The ineffectiveness of BN component party MCA to bring about action on recent cases of racist school staff proves that the Chinese party is "completely ineffective and marginalised" in the government, says the DAP.
In a statement today, the party's national publicity secretary Tony Pua, who is also PJ Utara MP, said that MCA central committee member Loh Seng Kok's statement calling for the Education Ministry to act against a Sarawak primary school administrator accused of racism was one in a string of such calls over similar issues that had yielded no results and proved that MCA was now officially reduced to trying to meekly voice its views from the outside, because it was completely ineffective and marginalised on the inside of the government.
Just go to any public food court in hypermarkets and supermarkets (or nowadays we like to call them malls), you will not find a single stall selling pork for consumption.
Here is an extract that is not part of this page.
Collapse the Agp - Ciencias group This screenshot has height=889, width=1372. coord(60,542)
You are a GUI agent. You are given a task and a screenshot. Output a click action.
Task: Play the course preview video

Is this reflective of a multiracial country, 1Malaysia?!
November 06, 2010
KUALA LUMPUR, Nov 6 — The MCA wants the Education Ministry to act against a Sarawak primary school for enforcing a halal food policy, which it claims is trampling on the rights of non-Muslim pupils.
The second-biggest party in the ruling Barisan Nasional (BN) coalition said today that public school teachers do not have the right to force their own religious values on a multi-cultural student body.
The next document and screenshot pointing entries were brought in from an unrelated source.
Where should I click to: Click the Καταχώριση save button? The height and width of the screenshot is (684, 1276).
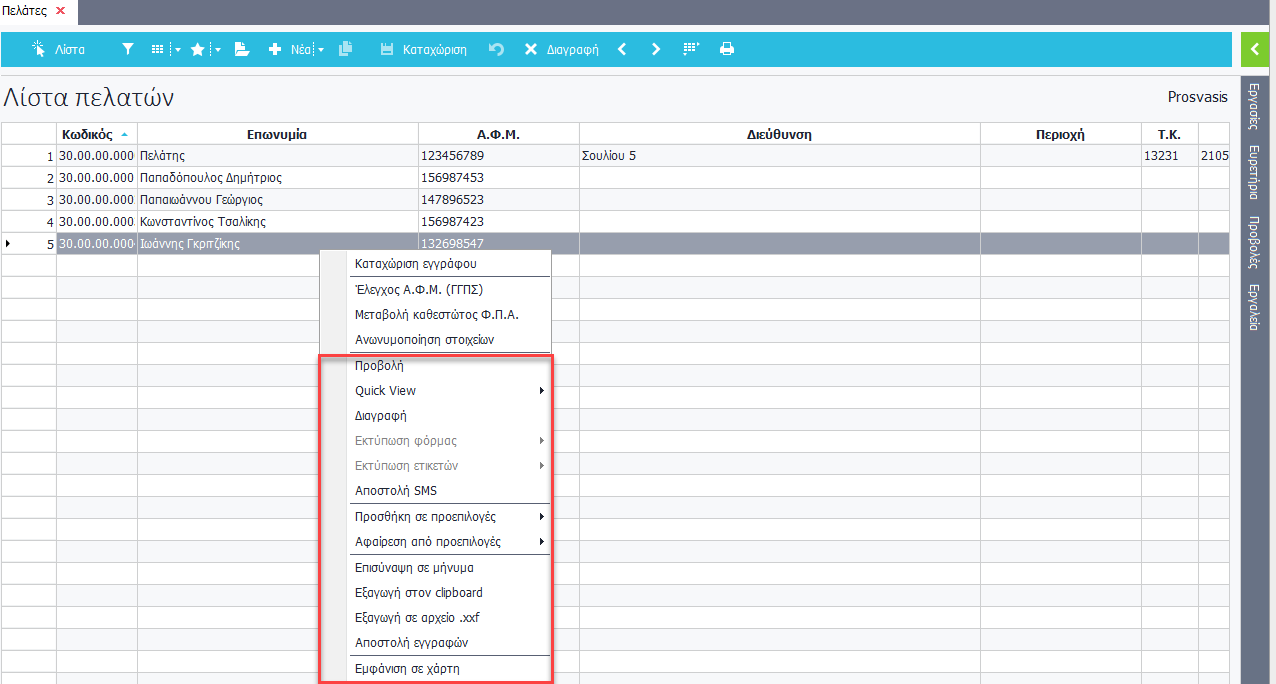pos(423,49)
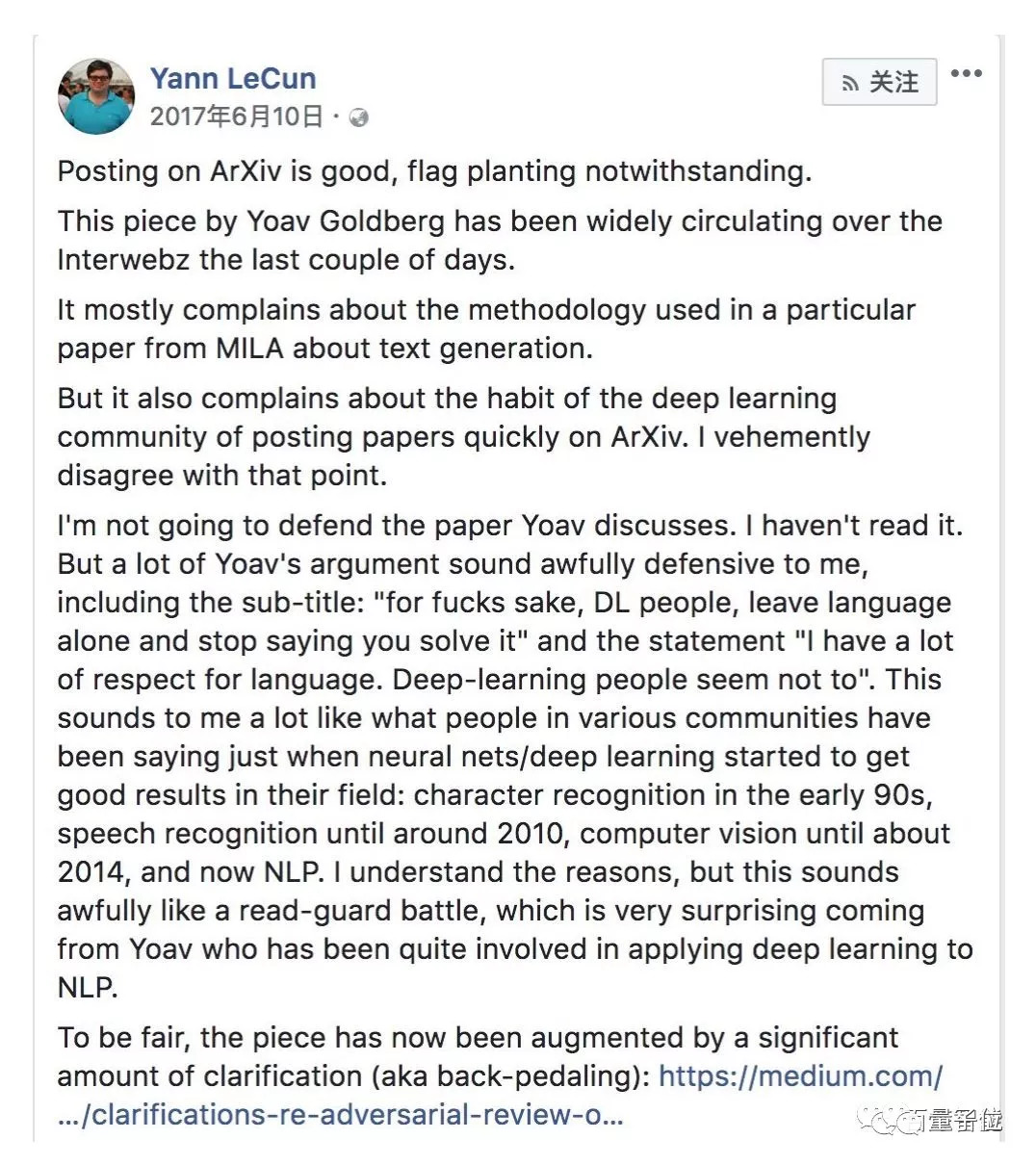This screenshot has width=1036, height=1165.
Task: Click the line "Posting on ArXiv is good"
Action: [x=434, y=171]
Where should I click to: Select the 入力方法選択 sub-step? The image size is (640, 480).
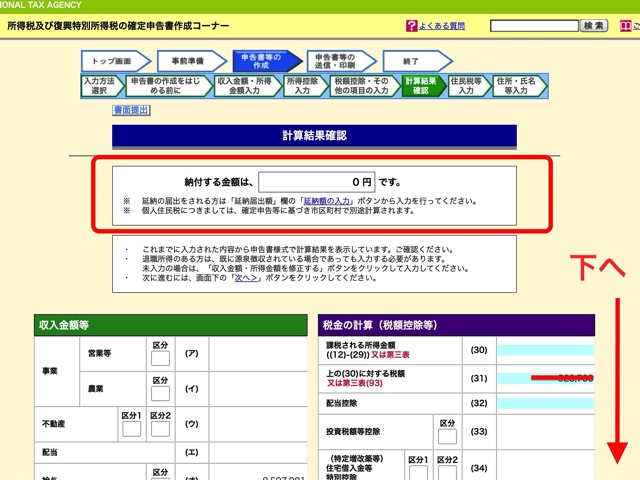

“MCA finds it disturbing that the senior assistant had allegedly warned the parent ‘Jangan besar-besarkan hal, kerana ini isu yang cukup sensitif di kalangan orang-orang Islam (Don’t blow up this matter as it is a very sensitive issue among Muslims),” said the party’s deputy publicity chief Loh Seng Kok (picture).
He was citing news portal Malaysiakini that yesterday reported the allegation against SK St Thomas in Kuching.
Ten-year-old Basil anak Baginda, a pupil of St Thomas, was said to have been caned 10 times on his palms for bringing home-cooked fried rice with pork sausages to school on October 15.
His mother, Angela Jabing, had highlighted the incident to the media after failing to get a satisfactory explanation from the school administration.
At a news conference in Kuching last week, Angela was reported as saying that the school’s senior assistant told her at a meeting on October 19 that he could not remember the incident and not to blow it up as it was “sensitive”.
The mother said the school head told her the halal food policy was announced during assembly in February this year, in a bid to show respect to Muslim students.
Pork is considered a non-halal meat, or forbidden to Muslims.
Angela wants to know if St Thomas’ non-halal food policy is based on instruction from the Education Ministry, and if it applies to home-cooked food.
The ministry has yet to respond.
In his media statement, Loh noted a trend among school administrations to hush up such incidents with the excuse of “not to stir up sensitivities”.
“To sweep issues which would have unsettling impact on minority groups under the carpet is completely unacceptable,” he stressed.
The MCA man pointed out that if the school and the ministry’s policies were based on religious sensitivities, then all sorts of other meats, such as beef, should be barred altogether, as a mark of respect to Buddhists and Hindus.
Loh said St Thomas was a missionary school that had gained a reputation for multiracial harmony and urged the ministry to act before the issue gets blown out of proportion.